Spot gold appreciated by 0.5% to $1,708.75 per ounce by 0325 GMT. The precious metal had lost around 1% in the previous trading session. U.S. gold futures eased 0.1% to $1,711.70. IG Markets analyst Kyle Rodda said:
“People have bought the dip. Even in the best of circumstances, we are still in an environment where (interest) rates are going to remain very low; fiscal policies are going to remain very accommodative, and inflation is going to be high.”
Gold now has a significant chance to move higher in the long term; and the investors are striving relentlessly to get some of the yellow metal before it surges, according to Rodda. He also said that there was a lot of technical support that has formed around the $1,700 level.
Factors Affecting Gold Price
Massive stimulus measures tend to support gold prices since it is used as a hedge against inflation and many types of currency debasement. The dollar firmed as the Asian shares rose, which limited gains in bullion. Investors appear to be looking ahead to more countries restarting their economies; even as some of them reported an unwelcome surge in new coronavirus cases.
Chinese authorities reported on May 10 what might be the beginning of a new wave of virus cases in northeast China; as South Korea warned of a second wave of new infections.
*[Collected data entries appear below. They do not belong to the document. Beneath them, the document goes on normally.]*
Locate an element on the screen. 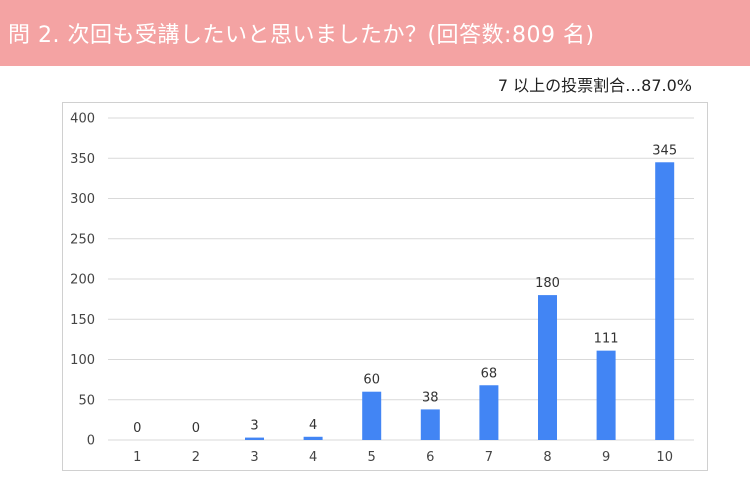 The image size is (750, 481). x-tick-label: 4 is located at coordinates (313, 458).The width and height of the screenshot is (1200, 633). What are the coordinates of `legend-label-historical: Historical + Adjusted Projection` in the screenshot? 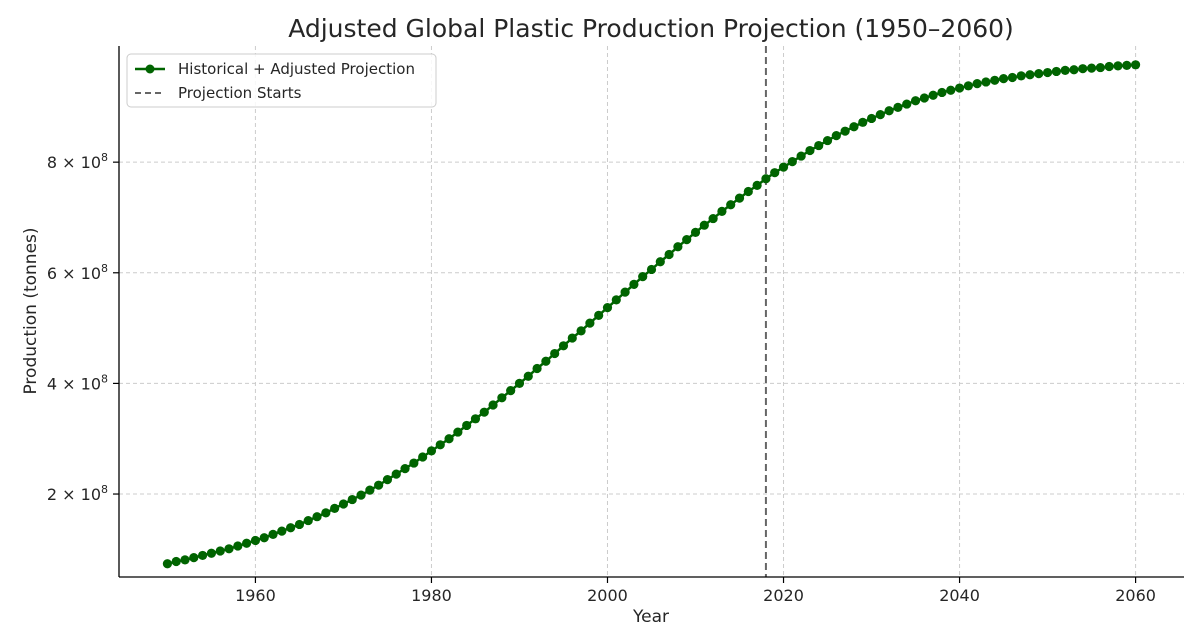 It's located at (296, 69).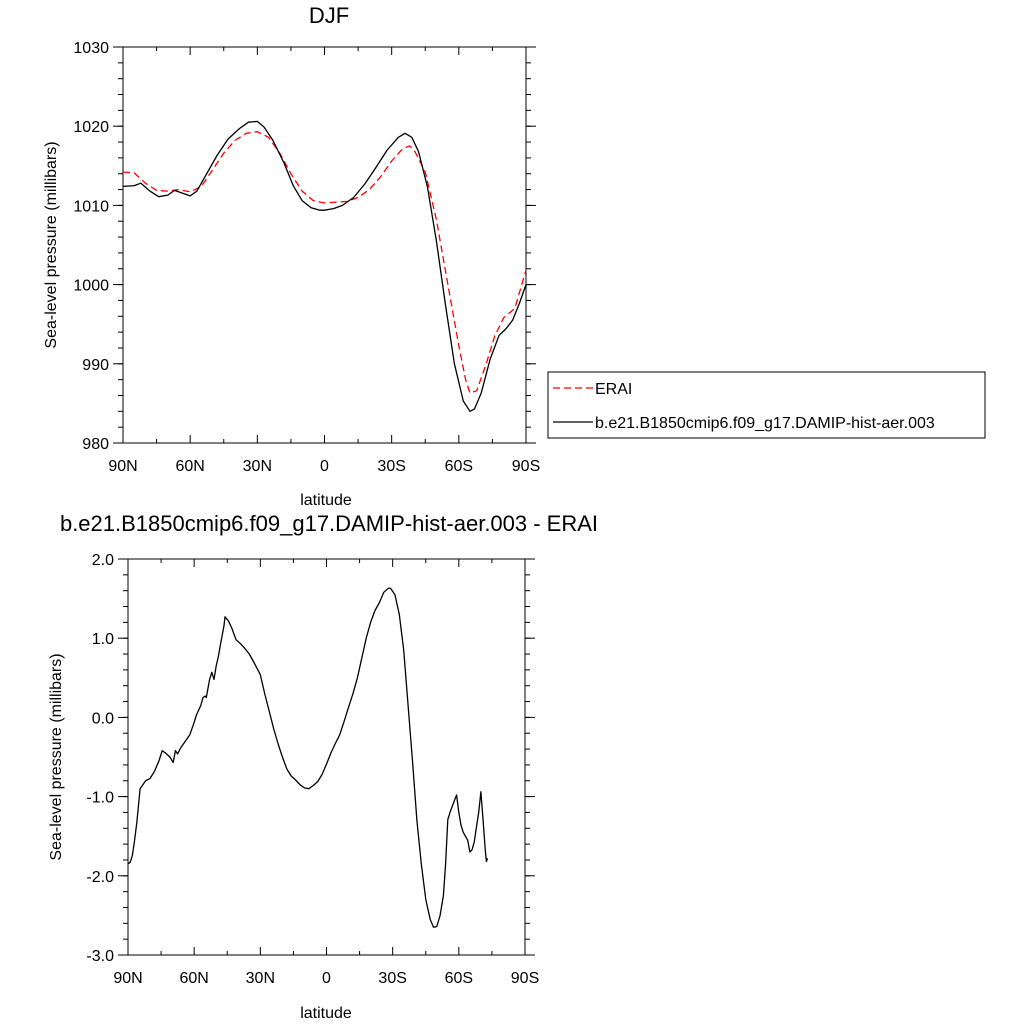  Describe the element at coordinates (614, 390) in the screenshot. I see `legend-erai-label: ERAI` at that location.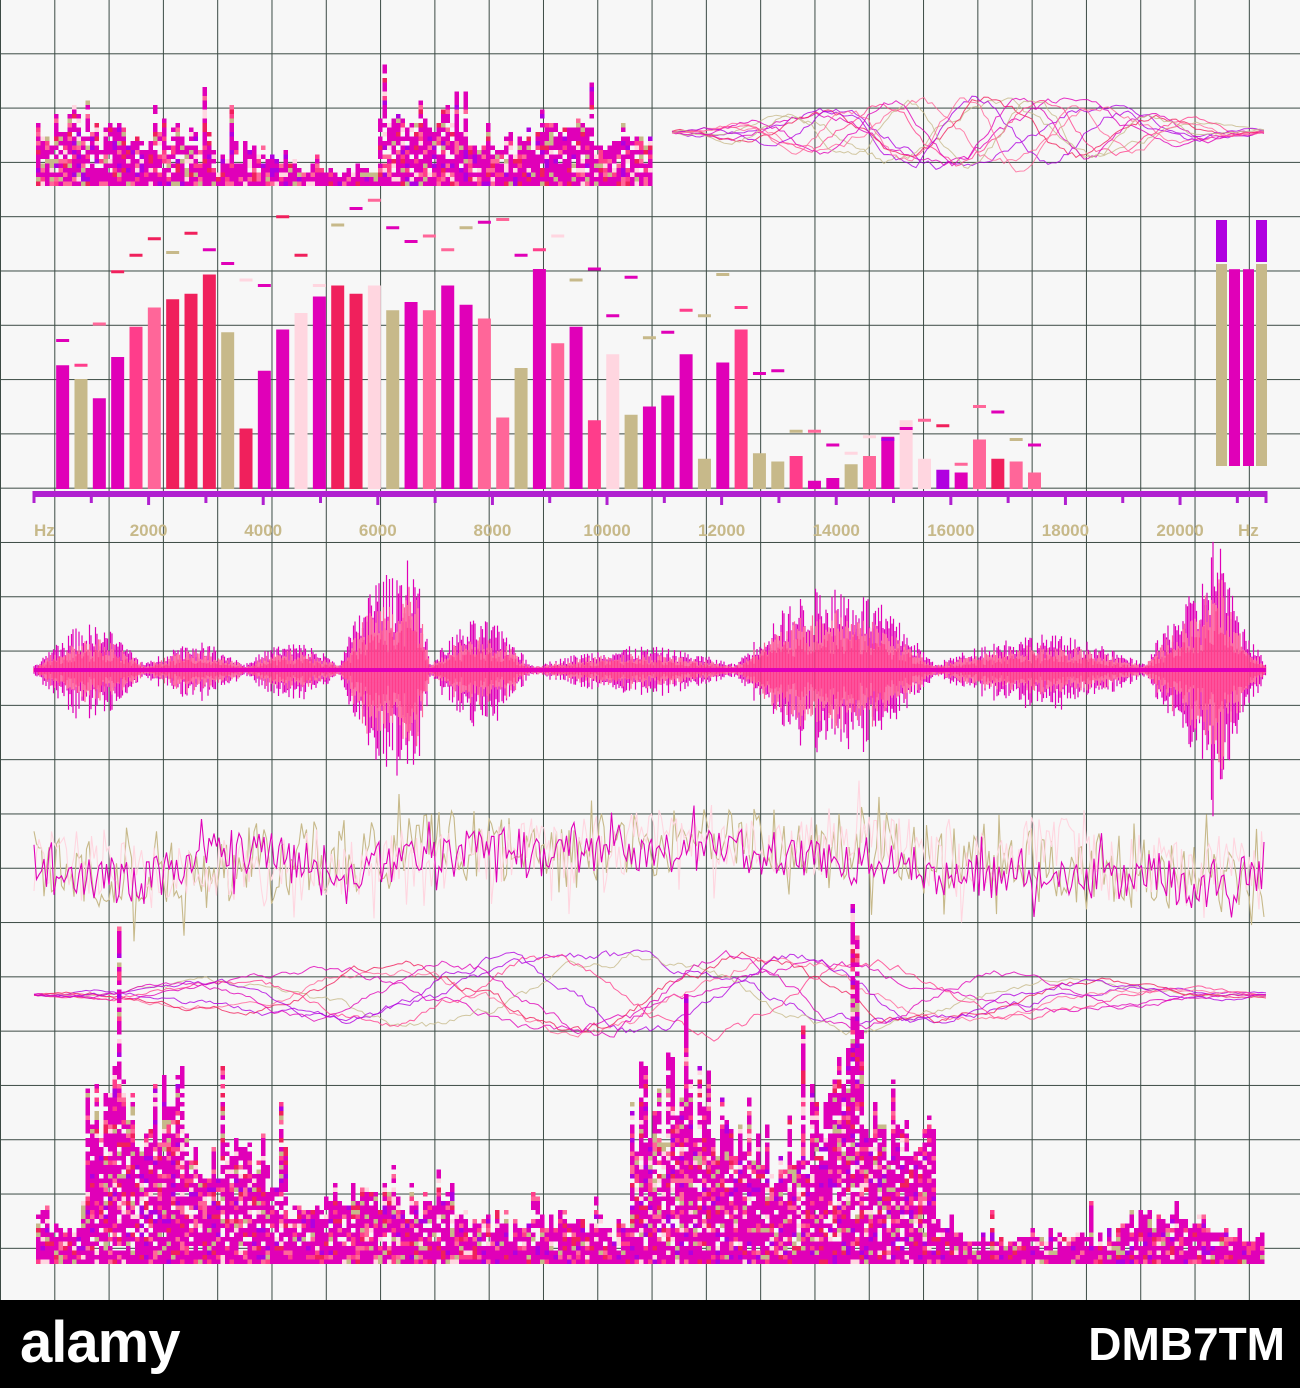 The height and width of the screenshot is (1388, 1300). What do you see at coordinates (943, 479) in the screenshot?
I see `frequency-bar` at bounding box center [943, 479].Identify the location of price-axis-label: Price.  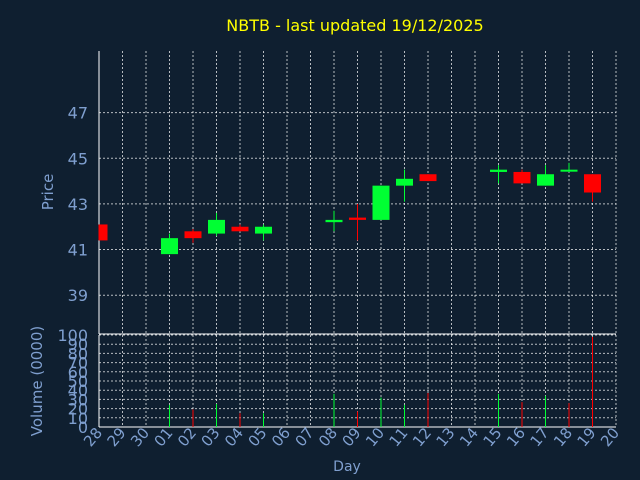
(48, 192).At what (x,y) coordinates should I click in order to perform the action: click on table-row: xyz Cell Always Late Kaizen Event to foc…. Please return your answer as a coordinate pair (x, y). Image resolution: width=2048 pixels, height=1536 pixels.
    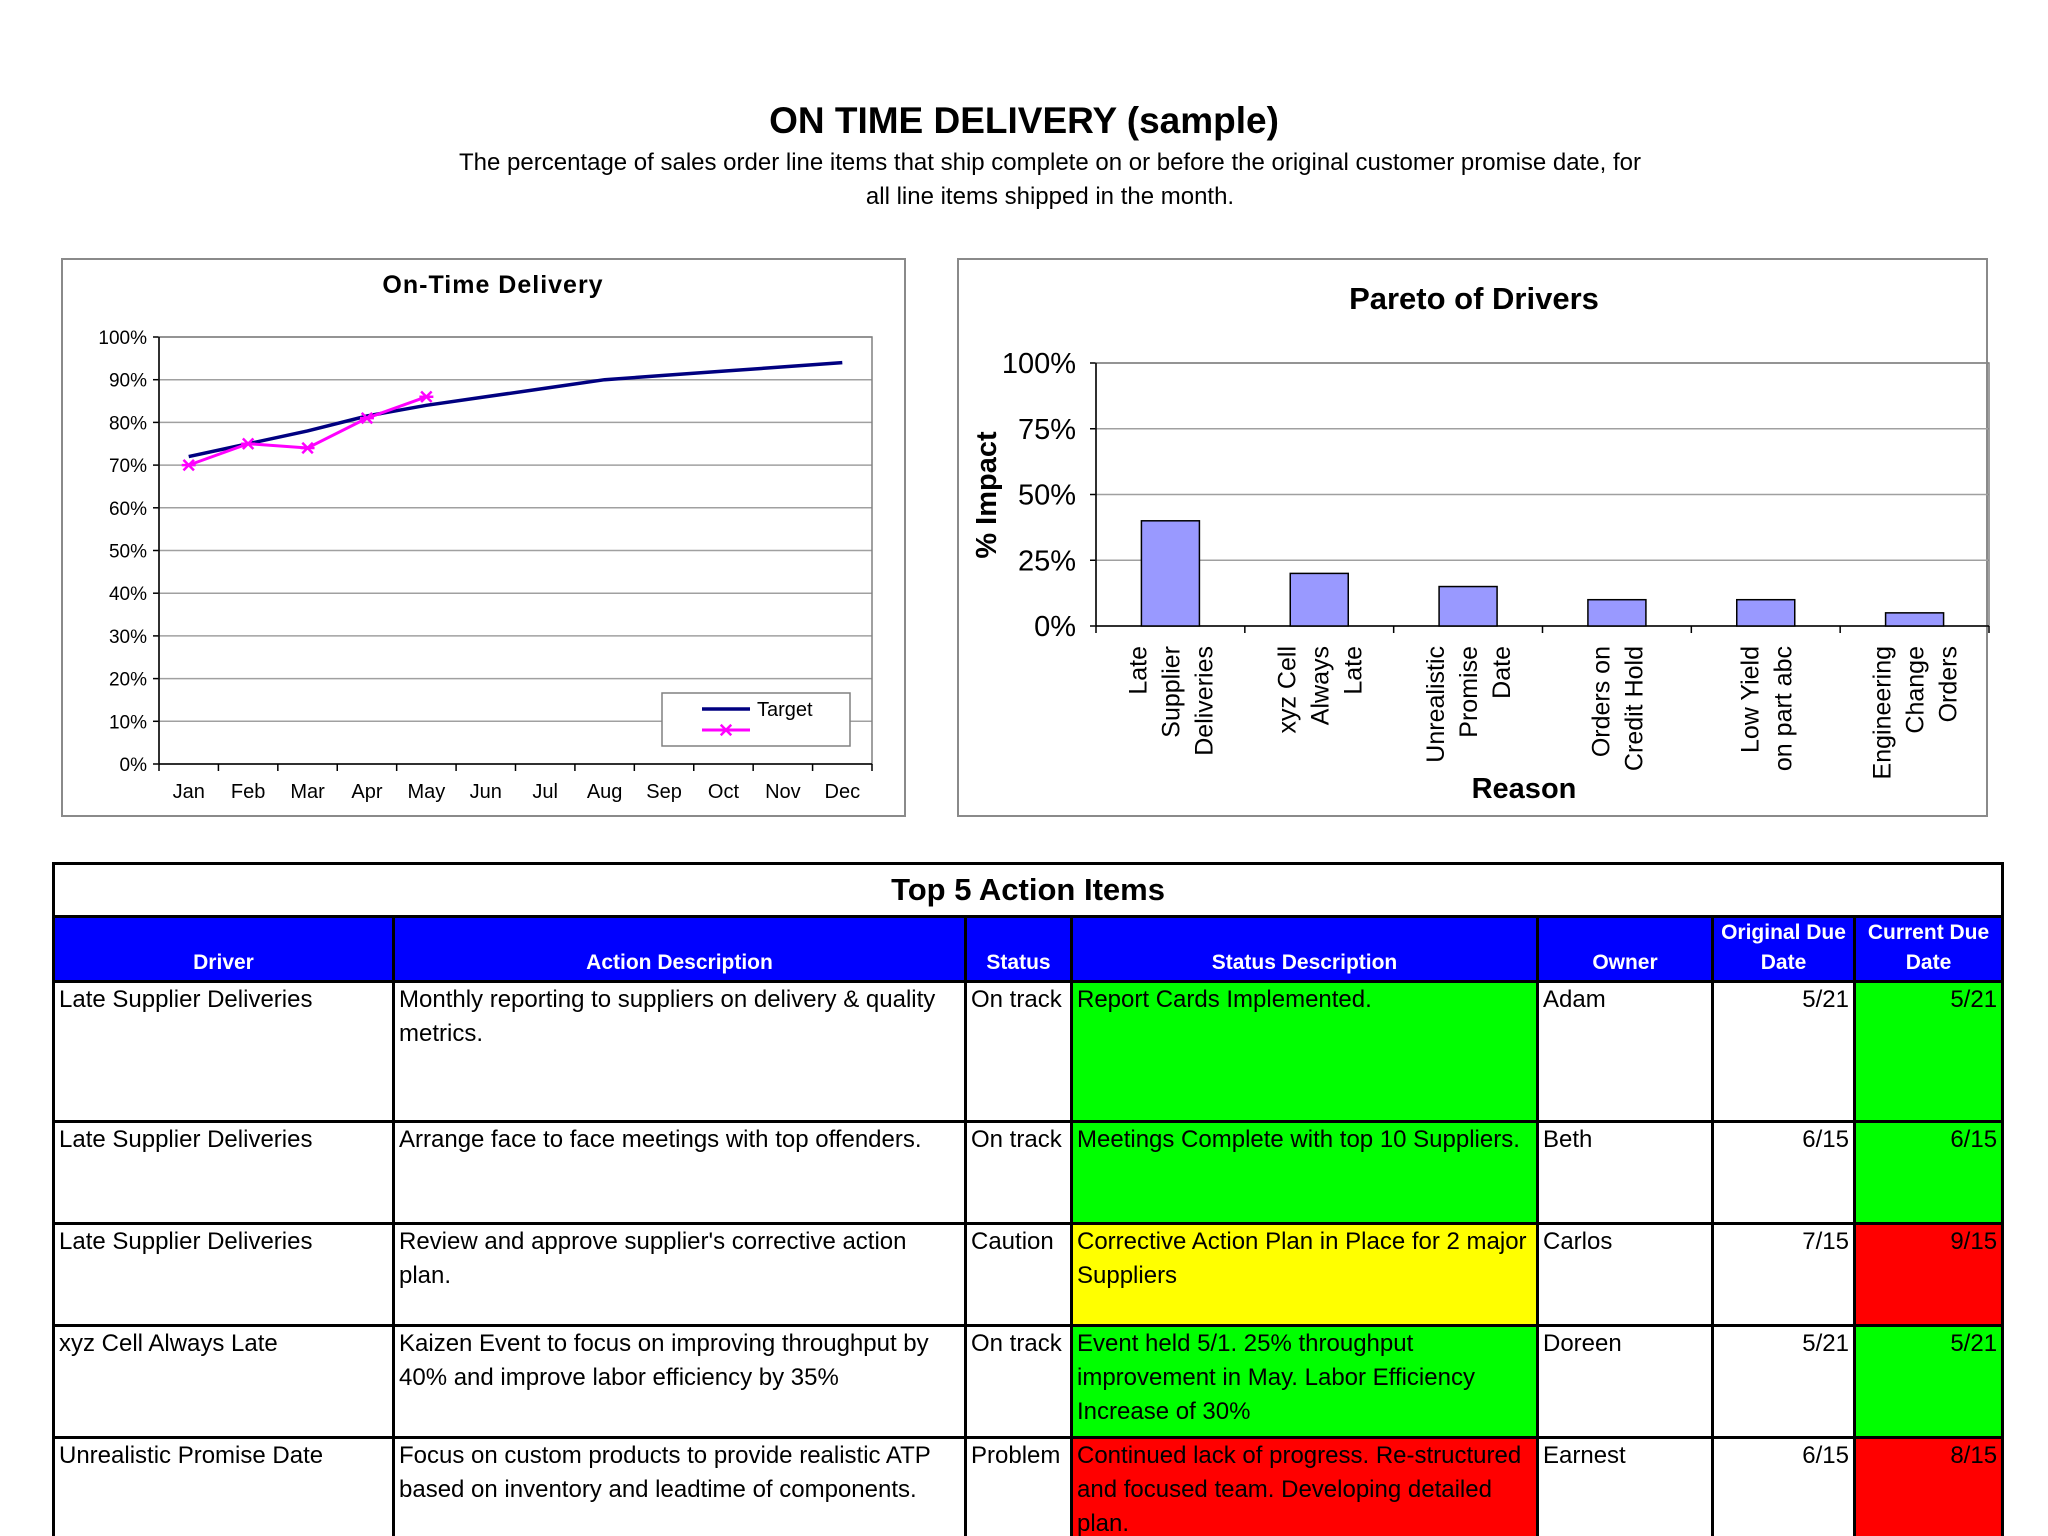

Looking at the impact of the health crisis; the U.S. economy lost a staggering 20.5 million jobs last month, according to a Labor Department report showed on May 8.
The U.S. Federal Reserve officials said some time ago that Americans should not expect that economic growth will quickly return as it has evaporated. Looking at the US-China trade front, the International Monetary Fund on May 8 warned Beijing and Washington against restarting a tariff war.
Any trade wars may weaken the recovery from the pandemic. The IMF also signalled a possible downward revision of global economic forecasts. Analysts and commentators minimized their bullish positions in COMEX gold contracts in the week to May 5; according to a May 8 U.S. Commodity Futures Trading Commission (CFTC).
During these times of uncertainties, investors are on ‘pause’ awaiting to see what will happen next.